Today, over 2000 years have passed since Jesus came into the world and the darkness remains, there is still much evil. It’s near impossible to watch the evening news and not be confronted with the reality that our planet is still shrouded in darkness. The far-reaching effects of sin continue to wreak global havoc. Civil unrest, war, terrorism, world hunger, poverty, sickness and disease all serve to remind us that the darkness is present. However, with as unfortunate and tragic as it may be, it is only by virtue of darkness that we comprehend the value of light. The moon and the stars are seen at night, when darkness falls, not when the sun is high in the sky. So that in the midst of a dark world we see Jesus more clearly and rest in confidence knowing the light that guided shepherds and Kings through the night will guide us as it did them.
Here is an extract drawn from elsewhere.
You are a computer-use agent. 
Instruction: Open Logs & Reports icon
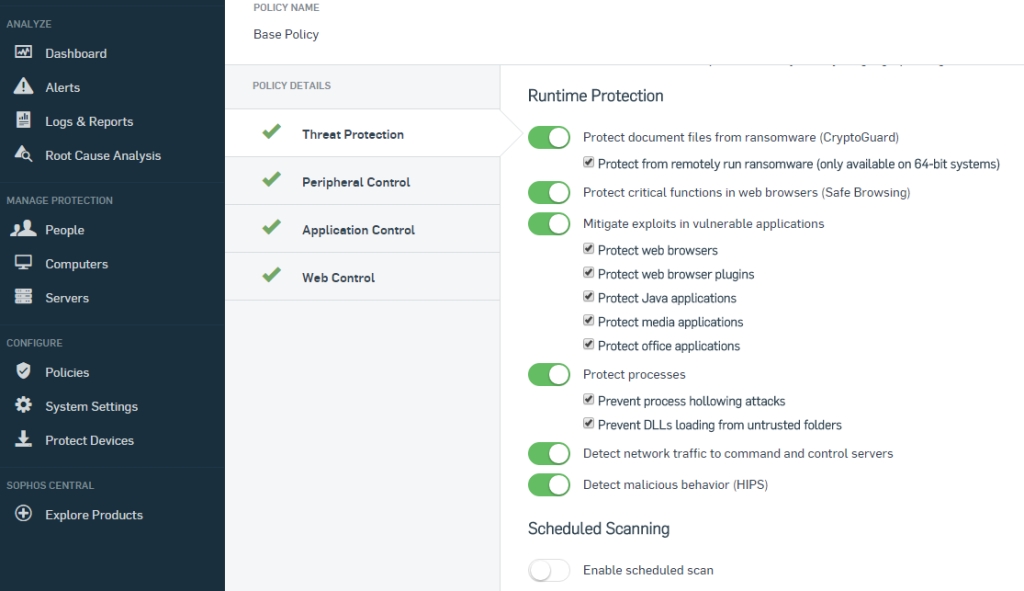tap(24, 121)
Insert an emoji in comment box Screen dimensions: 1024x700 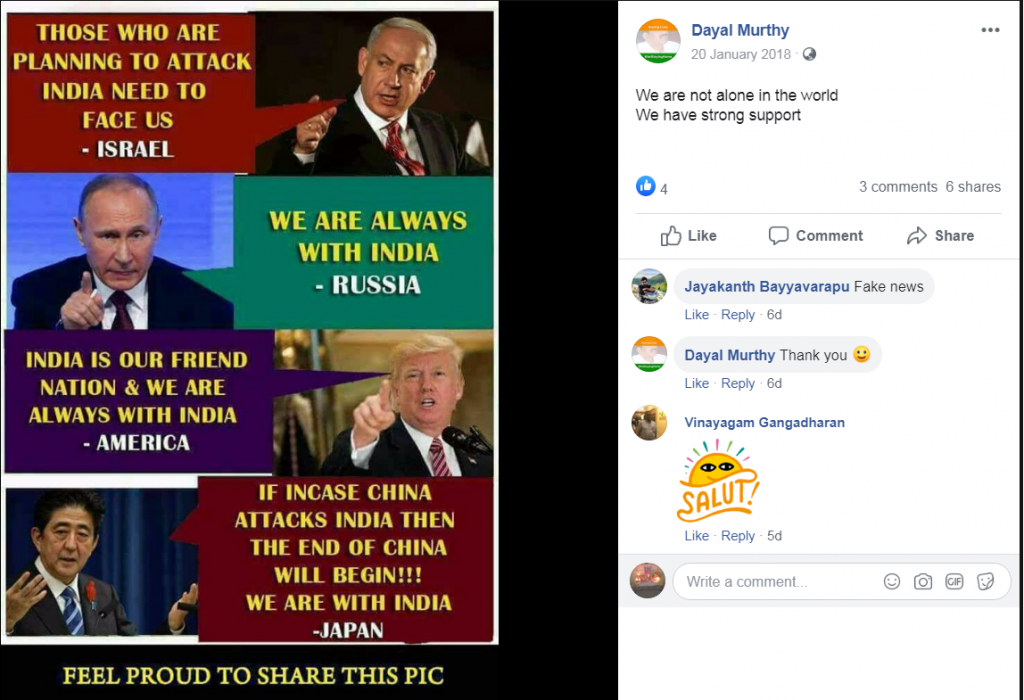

Yes, sin continues to exist and darkness abounds on so many fronts, but God’s plan is not thwarted nor can it be. At the birth of Jesus, a glorious light pierced the darkness. At the cross, Jesus died in our place, a ransom paid on our behalf. Three days later, the brilliant and blazing light of divine love shattered the corridors of hell destroying its dark domain and freeing all who will from the heavy chains of sin that held the world fast in its paralyzing grip.
Advent serves to remind us of God breaking into the course of human history to redeem mankind through the gift of his son, the one true light who gives light to everyone (John 1:9), a light that cannot be overcome, that the deepest, darkest, darkness will never extinguish (John 1:5). So light a candle, find comfort in its warmth, and live in its light.
“For God, who said, “Light shall shine out of darkness,” is the One who has shone in our hearts to give the Light of the knowledge of the glory of God in the face of Christ” (2 Corinthians 4:6).